_DATASET RECORDS_:
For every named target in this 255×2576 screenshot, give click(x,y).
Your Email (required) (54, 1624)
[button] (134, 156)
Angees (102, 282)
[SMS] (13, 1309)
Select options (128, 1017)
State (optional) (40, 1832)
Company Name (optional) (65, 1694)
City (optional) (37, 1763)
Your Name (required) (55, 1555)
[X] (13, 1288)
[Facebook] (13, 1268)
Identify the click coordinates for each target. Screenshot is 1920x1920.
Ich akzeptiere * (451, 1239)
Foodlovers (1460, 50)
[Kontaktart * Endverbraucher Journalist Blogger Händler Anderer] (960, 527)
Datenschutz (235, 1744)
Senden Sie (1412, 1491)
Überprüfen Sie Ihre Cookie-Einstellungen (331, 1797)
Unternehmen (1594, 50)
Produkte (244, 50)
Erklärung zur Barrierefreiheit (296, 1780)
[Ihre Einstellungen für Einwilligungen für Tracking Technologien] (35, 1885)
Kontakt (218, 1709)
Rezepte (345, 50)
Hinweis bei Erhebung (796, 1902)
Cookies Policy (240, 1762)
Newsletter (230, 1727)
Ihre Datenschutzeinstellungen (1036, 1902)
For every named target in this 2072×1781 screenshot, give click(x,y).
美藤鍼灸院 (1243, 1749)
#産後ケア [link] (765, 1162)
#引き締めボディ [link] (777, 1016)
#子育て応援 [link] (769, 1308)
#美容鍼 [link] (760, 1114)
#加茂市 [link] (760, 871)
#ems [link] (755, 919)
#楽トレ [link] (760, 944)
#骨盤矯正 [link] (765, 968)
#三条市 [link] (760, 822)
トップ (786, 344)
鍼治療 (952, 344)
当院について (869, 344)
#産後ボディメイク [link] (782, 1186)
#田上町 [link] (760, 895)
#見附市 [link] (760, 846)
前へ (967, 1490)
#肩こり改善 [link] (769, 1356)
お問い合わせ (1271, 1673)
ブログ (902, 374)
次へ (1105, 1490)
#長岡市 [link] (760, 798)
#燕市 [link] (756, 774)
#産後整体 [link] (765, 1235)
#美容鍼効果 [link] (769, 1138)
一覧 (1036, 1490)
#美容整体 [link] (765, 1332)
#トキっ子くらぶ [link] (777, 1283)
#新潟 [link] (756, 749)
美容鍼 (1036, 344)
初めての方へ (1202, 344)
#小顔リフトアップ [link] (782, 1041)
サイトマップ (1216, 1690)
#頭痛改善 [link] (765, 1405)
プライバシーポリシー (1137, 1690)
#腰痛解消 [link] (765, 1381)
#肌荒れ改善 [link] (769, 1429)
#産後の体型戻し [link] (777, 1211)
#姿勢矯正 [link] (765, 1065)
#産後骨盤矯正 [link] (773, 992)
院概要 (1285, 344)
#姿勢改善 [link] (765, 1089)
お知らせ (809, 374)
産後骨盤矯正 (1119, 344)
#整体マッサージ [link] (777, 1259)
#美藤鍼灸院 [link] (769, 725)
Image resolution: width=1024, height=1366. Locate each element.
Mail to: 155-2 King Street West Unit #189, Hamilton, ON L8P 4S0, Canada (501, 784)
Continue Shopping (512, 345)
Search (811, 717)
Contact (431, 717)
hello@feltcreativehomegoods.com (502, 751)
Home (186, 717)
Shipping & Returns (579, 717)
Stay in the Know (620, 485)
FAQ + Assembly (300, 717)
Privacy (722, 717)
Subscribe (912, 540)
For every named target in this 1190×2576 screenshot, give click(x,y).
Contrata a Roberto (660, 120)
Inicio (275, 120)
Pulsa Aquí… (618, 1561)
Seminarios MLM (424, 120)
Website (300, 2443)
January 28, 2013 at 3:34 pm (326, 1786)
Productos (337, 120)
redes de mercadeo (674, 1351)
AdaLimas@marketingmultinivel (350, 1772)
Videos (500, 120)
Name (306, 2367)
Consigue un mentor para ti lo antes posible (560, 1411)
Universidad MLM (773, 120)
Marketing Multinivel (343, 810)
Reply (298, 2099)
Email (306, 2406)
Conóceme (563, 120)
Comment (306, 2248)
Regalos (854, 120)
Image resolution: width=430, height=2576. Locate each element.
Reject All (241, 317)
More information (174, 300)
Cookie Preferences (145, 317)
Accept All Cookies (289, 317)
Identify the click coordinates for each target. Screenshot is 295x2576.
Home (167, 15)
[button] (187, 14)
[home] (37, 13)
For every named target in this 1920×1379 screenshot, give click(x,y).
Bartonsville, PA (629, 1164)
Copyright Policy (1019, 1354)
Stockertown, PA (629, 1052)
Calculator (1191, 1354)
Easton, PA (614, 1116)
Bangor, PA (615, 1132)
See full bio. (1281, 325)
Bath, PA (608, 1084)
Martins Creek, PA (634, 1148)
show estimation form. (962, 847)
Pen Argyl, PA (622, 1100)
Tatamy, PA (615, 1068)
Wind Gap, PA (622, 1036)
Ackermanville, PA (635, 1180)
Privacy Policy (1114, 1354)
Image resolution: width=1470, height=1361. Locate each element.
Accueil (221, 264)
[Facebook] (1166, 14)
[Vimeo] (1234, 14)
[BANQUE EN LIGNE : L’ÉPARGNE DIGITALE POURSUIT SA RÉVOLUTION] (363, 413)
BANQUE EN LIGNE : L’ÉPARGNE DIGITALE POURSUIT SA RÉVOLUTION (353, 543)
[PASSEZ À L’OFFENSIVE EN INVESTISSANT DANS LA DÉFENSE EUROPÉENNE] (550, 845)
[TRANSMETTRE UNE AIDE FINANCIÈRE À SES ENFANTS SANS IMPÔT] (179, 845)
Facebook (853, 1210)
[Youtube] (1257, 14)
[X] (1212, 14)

_WHAT THE EXERCISE ASKS_: Return, exactly as they stand, the lines from the start of the records above through the line with "#燕市 [link] (756, 774)", both ends included, and no other lines.

_OUTPUT FOR THIS EXERCISE_:
For every named target in this 255×2576 screenshot, give click(x,y).
Your Email (required) (54, 1624)
[button] (134, 156)
Angees (102, 282)
[SMS] (13, 1309)
Select options (128, 1017)
State (optional) (40, 1832)
Company Name (optional) (65, 1694)
City (optional) (37, 1763)
Your Name (required) (55, 1555)
[X] (13, 1288)
[Facebook] (13, 1268)
Identify the click coordinates for each target. Screenshot is 1920x1920.
Ich akzeptiere * (451, 1239)
Foodlovers (1460, 50)
[Kontaktart * Endverbraucher Journalist Blogger Händler Anderer] (960, 527)
Datenschutz (235, 1744)
Senden Sie (1412, 1491)
Überprüfen Sie Ihre Cookie-Einstellungen (331, 1797)
Unternehmen (1594, 50)
Produkte (244, 50)
Erklärung zur Barrierefreiheit (296, 1780)
[Ihre Einstellungen für Einwilligungen für Tracking Technologien] (35, 1885)
Kontakt (218, 1709)
Rezepte (345, 50)
Hinweis bei Erhebung (796, 1902)
Cookies Policy (240, 1762)
Newsletter (230, 1727)
Ihre Datenschutzeinstellungen (1036, 1902)
For every named target in this 2072×1781 screenshot, give click(x,y).
美藤鍼灸院 (1243, 1749)
#産後ケア [link] (765, 1162)
#引き締めボディ [link] (777, 1016)
#子育て応援 [link] (769, 1308)
#美容鍼 [link] (760, 1114)
#加茂市 [link] (760, 871)
#ems [link] (755, 919)
#楽トレ [link] (760, 944)
#骨盤矯正 [link] (765, 968)
#三条市 [link] (760, 822)
トップ (786, 344)
鍼治療 (952, 344)
当院について (869, 344)
#産後ボディメイク [link] (782, 1186)
#田上町 [link] (760, 895)
#見附市 [link] (760, 846)
前へ (967, 1490)
#肩こり改善 [link] (769, 1356)
お問い合わせ (1271, 1673)
ブログ (902, 374)
次へ (1105, 1490)
#長岡市 [link] (760, 798)
#燕市 [link] (756, 774)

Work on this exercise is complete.